When this happens, you need to start thinking outside of the box—or more specifically, outside of the same-old sets and reps. This is the time when it's perfect to start using the advanced training principles that bodybuilders have been using for decades, and that I've been using myself for the last 20 years to continue to evolve and grow.



These are my four go-to intensity boosters. If they have a unifying theme, it's shortening rest periods, hitting high repetitions instead of low reps, and taking my body—and yours—out of the comfort zone.
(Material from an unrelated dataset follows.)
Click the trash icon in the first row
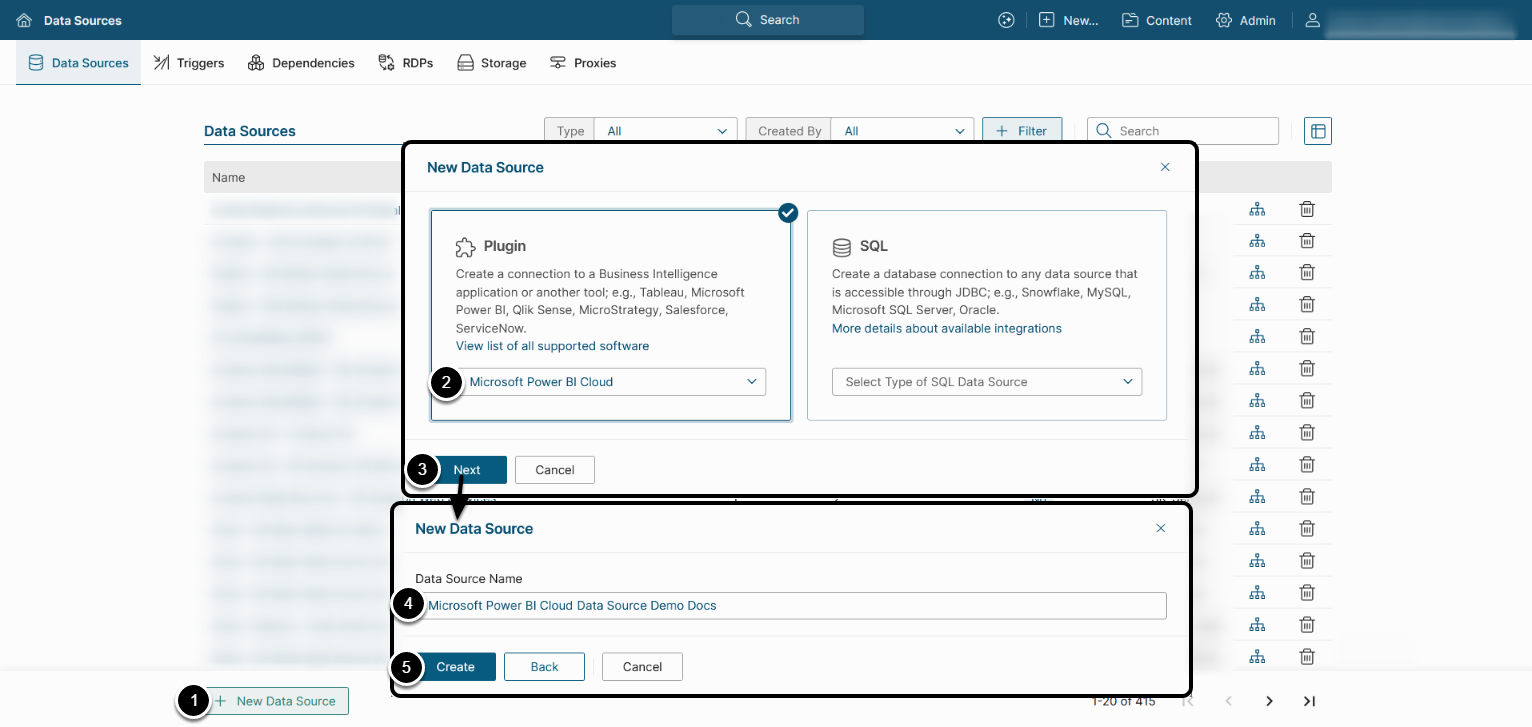1532x727 pixels. 1306,209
You can find all four of these techniques throughout my most popular training programs, such as "Kris Gethin's 12-Week Muscle-Building Trainer" and the "8-Week Hardcore Trainer," or you can test them out for yourself in your workouts.

1. Dropsets

Dropsets are the ultimate "simple on paper, hard in action" technique. When you hit failure at, say, 12-15 repetitions on a move like the cable biceps curl, you simply lighten the weight a couple of plates and bust out another 5-6 reps, which should take you to failure again. You could stop there, or you could make another drop for another 5-6 reps, which would be a double dropset.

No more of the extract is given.